Auctions Insights

Reducing blind spots in ad auction failures

Ad performance issues were difficult to diagnose due to fragmented system outputs and limited visibility into auction behavior. This led to slow decision-making and missed opportunities for optimization.

I led the design of a new diagnostic experience that helped internal teams interpret complex auction signals, identify root causes faster, and take action with confidence.

Impact

  • Reduced time to diagnose auction issues

  • Improved visibility into system behavior across key dimensions

  • Enabled more consistent and confident decision-making across teams

  • Established a foundation for more proactive monitoring and optimization

Context

This work focused on improving how teams investigated and resolved issues in a high-volume ad auction system.

Role: Senior Product Designer
Scope: 0→1 product development, from problem definition to MVP launch
Partners: Product, Engineering, Technical Account Managers

The problem

When ad performance dropped, teams struggled to understand why.

  • Data was fragmented across multiple tools and dashboards

  • Auction behavior was complex and difficult to interpret

  • There was no clear path from signal → diagnosis → action

As a result:

  • Investigations were slow and manual

  • Root causes were often unclear or misidentified

  • Decisions relied heavily on experience and guesswork

Why this was difficult

This wasn’t just a visibility problem—it was a sensemaking problem.

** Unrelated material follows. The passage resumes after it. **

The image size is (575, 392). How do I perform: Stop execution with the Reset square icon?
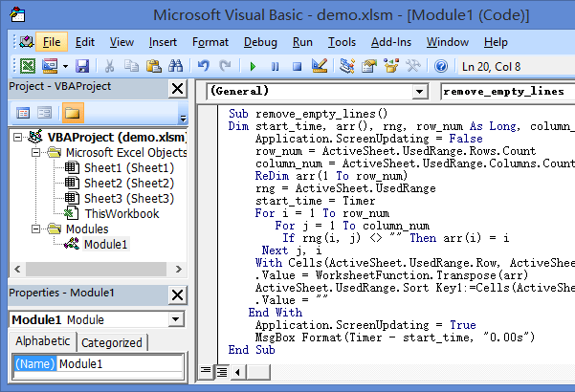pyautogui.click(x=297, y=66)
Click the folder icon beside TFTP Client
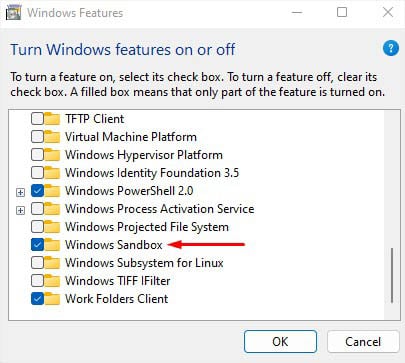The image size is (405, 363). click(x=52, y=119)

  • Signals were interdependent and context-sensitive

  • Root causes were not directly observable

  • Users needed to form and test hypotheses, not just view data

  • Different teams approached diagnosis inconsistently

Designing for this required supporting how people think, not just what they see.

Key product decisions

1.Focus on diagnosis, not just visibility

Instead of creating another dashboard, we designed for investigation workflows helping users move from signal to root cause.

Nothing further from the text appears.